Taken 2 starts with a simple, chilling premise: the legion of men Mills left dead four years ago had fathers, sons and brothers. And they want revenge.

Written by Luc Besson and Robert Mark Kamen (who teamed to write the first film), the intro bristles thanks to Rade Serbedzija, who plays Albanian crime lord Murad Krasniqi. He's got the sneer and scowl of a garden-variety Hollywood villain, but he's also got a secret weapon: real motive. His speech at the burial of his son is enough to suggest our operative is in real trouble.

But then director Olivier Megaton (Columbiana) makes an odd call. A security job sends Mills to Istanbul, where the film makes a hokey excuse to bring along Mills' daughter Kim (Maggie Grace) and ex-wife Lenore (Famke Janssen), both still traumatized by Kim's abduction four years ago. Why not have these killers descend on Mills and his family at home, a much more menacing proposition than meeting them halfway across the globe?
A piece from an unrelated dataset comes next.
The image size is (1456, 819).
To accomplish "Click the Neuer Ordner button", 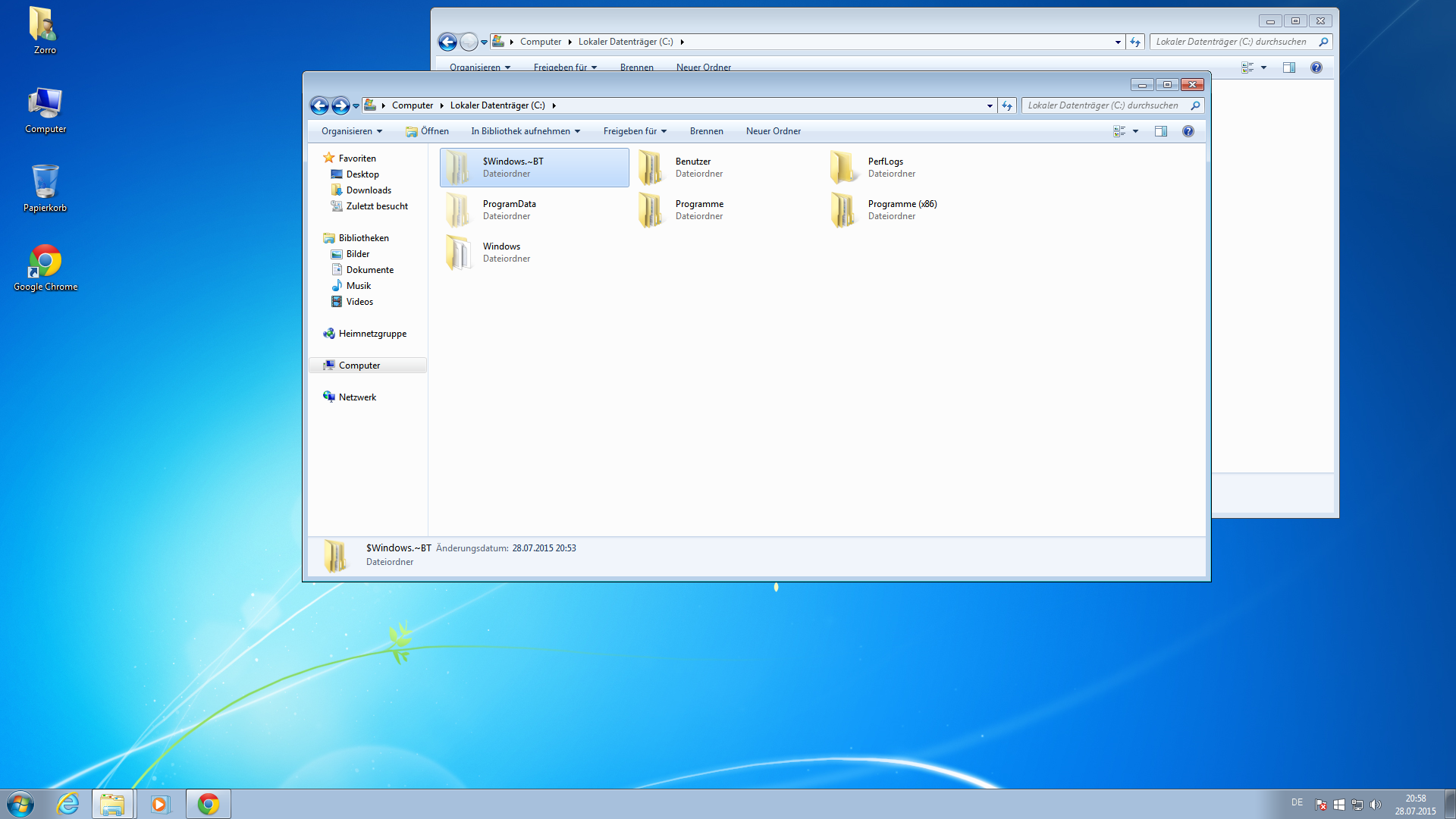I will (773, 131).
Of course, then you wouldn't have an excuse for the picturesque rooftop chase scenes, of which this film has too many. And police in Europe don't seem to show up for explosions and gun battles like they do in the United States.

The cliches ultimately overtake Taken 2. Mills' pining for his ex-wife borders on the preposterous, and the action scenes are cut so quick as to be hard to follow. Taken so desperately wants to be a Bourne-style franchise there's little doubt where the movie is headed.

Still, there's enough DNA from the original to keep Taken 2 afloat, and Neeson has become a thinking-man's action star. Taken 2 is a rehash of the original. Fortunately, they're leftovers from a fine first course.

Taken 2 gets * * 1/2 stars out of four.